» Assigned task 1: Translate this sentence from the passage on Hahn's acting career into Spanish: "The film premiered at the 2013 Sundance Film Festival."
» Assigned task 2: From the passage on Hahn's acting career, list every film title it names. Leave out television series.
» Assigned task 3: Pick up the passage on Hahn's acting career after its final sentence and carry it forward a few more sentences.

» Text under study:
*** Begin section ***

In 2013, Hahn played her first leading role, in the comedy-drama film Afternoon Delight, which was written and directed by Joey Soloway. The film premiered at the 2013 Sundance Film Festival. For her role, she was nominated for the Gotham Independent Film Award for Breakthrough Actor. Later that year, Hahn appeared in the box-office hit We're the Millers, and co-starred in The Secret Life of Walter Mitty. In 2014 she starred in the comedy film Bad Words, and the ensemble comedy-drama film This Is Where I Leave You.

In 2014, Hahn was cast as Rabbi Raquel Fein in the Amazon Studios critically acclaimed dark comedy-drama Transparent, whose creator, Joey Soloway, had directed her in Afternoon Delight. She received an Emmy nomination for Outstanding Supporting Actress in a Comedy Series (2017) as well as a Screen Actors Guild Award nomination along with the cast. In 2015, Hahn starred in the Showtime comedy-drama Happyish, but the show was canceled after a single season. That year Hahn co-starred in the science-fiction adventure film Tomorrowland, and starred in the box-office horror hit The Visit. She also starred in Peter Bogdanovich's She's Funny That Way.

*** End section ***

» Given entries:
*** Begin section ***

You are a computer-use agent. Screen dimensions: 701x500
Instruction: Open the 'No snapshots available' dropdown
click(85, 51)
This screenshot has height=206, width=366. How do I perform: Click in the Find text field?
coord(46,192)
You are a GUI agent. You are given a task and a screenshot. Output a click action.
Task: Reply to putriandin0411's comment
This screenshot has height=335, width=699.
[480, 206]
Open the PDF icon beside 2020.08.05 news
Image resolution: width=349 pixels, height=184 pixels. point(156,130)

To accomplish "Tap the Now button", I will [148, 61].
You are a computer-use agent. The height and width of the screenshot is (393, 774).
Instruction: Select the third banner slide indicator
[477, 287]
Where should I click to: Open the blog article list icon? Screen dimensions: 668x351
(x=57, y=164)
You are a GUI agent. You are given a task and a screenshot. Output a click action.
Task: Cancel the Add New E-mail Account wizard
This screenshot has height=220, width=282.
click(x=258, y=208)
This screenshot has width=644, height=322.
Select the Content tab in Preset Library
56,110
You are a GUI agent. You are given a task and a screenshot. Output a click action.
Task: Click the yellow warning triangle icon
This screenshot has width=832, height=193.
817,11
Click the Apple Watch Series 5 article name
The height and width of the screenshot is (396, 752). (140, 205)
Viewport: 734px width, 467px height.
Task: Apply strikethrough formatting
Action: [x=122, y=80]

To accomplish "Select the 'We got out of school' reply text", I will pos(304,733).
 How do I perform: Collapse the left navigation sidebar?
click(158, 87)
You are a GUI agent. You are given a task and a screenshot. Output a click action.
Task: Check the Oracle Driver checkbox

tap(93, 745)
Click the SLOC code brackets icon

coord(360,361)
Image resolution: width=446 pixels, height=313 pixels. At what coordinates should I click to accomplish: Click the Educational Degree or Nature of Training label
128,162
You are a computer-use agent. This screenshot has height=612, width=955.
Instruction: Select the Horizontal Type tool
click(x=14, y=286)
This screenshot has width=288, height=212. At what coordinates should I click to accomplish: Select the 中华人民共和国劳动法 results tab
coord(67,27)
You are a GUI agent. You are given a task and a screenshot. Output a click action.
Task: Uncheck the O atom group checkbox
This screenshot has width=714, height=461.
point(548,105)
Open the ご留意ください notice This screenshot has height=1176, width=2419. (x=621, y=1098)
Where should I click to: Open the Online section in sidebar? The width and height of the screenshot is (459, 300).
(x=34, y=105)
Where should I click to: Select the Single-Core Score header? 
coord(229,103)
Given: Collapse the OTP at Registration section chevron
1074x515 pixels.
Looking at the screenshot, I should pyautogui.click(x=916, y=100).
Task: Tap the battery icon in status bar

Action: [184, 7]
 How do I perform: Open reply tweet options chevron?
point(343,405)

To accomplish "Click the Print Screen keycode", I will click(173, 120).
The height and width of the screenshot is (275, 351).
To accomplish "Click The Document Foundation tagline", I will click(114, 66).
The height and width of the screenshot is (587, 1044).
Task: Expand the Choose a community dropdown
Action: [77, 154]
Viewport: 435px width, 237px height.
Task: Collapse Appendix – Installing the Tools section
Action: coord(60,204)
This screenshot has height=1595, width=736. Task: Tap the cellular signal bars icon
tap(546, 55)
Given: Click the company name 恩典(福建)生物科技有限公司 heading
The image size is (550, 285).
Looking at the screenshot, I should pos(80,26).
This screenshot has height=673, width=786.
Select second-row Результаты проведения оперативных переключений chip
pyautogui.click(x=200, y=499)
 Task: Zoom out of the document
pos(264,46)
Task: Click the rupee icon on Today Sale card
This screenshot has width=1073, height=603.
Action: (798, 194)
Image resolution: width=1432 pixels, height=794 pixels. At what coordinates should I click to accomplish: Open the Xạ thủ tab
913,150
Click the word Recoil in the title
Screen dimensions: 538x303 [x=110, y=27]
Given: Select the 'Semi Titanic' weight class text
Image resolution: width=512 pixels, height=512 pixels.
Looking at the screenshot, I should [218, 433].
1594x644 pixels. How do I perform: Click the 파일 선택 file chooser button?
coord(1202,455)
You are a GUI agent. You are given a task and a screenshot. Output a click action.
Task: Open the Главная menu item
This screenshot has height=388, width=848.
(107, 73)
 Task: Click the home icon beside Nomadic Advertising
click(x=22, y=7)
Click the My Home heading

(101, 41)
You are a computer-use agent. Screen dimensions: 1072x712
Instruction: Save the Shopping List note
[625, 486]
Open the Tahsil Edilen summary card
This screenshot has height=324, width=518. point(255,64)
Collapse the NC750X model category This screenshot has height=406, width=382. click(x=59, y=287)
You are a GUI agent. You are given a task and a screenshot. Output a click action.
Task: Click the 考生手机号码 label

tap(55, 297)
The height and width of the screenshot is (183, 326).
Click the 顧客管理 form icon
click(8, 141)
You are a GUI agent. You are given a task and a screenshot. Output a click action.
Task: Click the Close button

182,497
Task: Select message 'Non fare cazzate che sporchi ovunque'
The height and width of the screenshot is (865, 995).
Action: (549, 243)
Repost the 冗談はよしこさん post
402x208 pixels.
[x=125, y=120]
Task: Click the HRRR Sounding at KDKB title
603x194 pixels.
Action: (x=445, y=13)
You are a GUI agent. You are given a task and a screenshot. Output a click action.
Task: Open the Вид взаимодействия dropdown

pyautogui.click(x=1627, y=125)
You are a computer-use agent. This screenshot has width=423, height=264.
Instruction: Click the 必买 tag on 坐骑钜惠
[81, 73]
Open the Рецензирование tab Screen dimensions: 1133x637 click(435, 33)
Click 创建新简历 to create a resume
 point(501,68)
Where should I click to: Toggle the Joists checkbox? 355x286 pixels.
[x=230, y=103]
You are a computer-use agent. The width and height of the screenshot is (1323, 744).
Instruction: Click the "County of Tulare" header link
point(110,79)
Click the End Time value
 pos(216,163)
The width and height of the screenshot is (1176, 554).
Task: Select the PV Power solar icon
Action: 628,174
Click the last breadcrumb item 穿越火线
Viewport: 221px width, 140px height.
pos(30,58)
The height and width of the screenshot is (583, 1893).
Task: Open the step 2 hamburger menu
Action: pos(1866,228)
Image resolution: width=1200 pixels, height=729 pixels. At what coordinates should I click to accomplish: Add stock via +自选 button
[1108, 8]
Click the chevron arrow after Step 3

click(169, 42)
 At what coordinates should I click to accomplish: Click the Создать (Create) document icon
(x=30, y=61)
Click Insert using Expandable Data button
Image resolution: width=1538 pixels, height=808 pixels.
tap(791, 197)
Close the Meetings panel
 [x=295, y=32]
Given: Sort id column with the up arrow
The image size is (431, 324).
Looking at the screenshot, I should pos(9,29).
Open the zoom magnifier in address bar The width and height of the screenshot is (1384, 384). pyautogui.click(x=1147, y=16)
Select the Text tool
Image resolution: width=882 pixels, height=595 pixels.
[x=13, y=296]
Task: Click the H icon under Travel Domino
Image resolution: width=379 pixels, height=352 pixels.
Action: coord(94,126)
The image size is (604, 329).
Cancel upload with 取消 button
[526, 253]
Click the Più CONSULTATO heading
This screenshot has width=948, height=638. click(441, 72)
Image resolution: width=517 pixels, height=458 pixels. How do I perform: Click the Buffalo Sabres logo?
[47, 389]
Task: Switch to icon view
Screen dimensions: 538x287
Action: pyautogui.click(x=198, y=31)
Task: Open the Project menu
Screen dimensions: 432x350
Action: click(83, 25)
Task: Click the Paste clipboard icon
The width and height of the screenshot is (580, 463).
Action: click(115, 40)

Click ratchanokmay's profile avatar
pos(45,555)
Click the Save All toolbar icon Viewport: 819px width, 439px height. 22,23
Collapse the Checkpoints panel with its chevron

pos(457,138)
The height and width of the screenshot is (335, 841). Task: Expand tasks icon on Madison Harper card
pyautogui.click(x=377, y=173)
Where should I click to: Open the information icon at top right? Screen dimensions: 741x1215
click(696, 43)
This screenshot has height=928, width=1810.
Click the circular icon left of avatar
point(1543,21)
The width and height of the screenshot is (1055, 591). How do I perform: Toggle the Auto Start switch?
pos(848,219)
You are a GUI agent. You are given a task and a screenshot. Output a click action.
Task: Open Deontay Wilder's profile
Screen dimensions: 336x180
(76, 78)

*** End section ***

» Expected output 1: La película se estrenó en el Festival de Cine de Sundance de 2013.

» Expected output 2:
Afternoon Delight
We're the Millers
The Secret Life of Walter Mitty
Bad Words
This Is Where I Leave You
Tomorrowland
The Visit
She's Funny That Way

» Expected output 3:
In 2016, Hahn appeared in the drama film Captain Fantastic, for which the ensemble cast received a Screen Actors Guild Award nomination, and in the comedy film Bad Moms. IndieWire's Kate Erbland gave the film a B−, noting that it "boasts some good jokes but Hahn's revelatory performance is the big draw." The film earned more than $183.9 million with a budget of $20 million. She next appeared in the Amazon comedy series I Love Dick, based on the novel by the same name by Chris Kraus and directed by Joey Soloway. It premiered on August 19, 2016. Following the financial success from Bad Moms, STX Entertainment greenlit a sequel titled A Bad Moms Christmas. It was released in November 2017 and earned more than $130 million with a budget of $28 million. The same year, Hahn authored her first children's book My Wish for You.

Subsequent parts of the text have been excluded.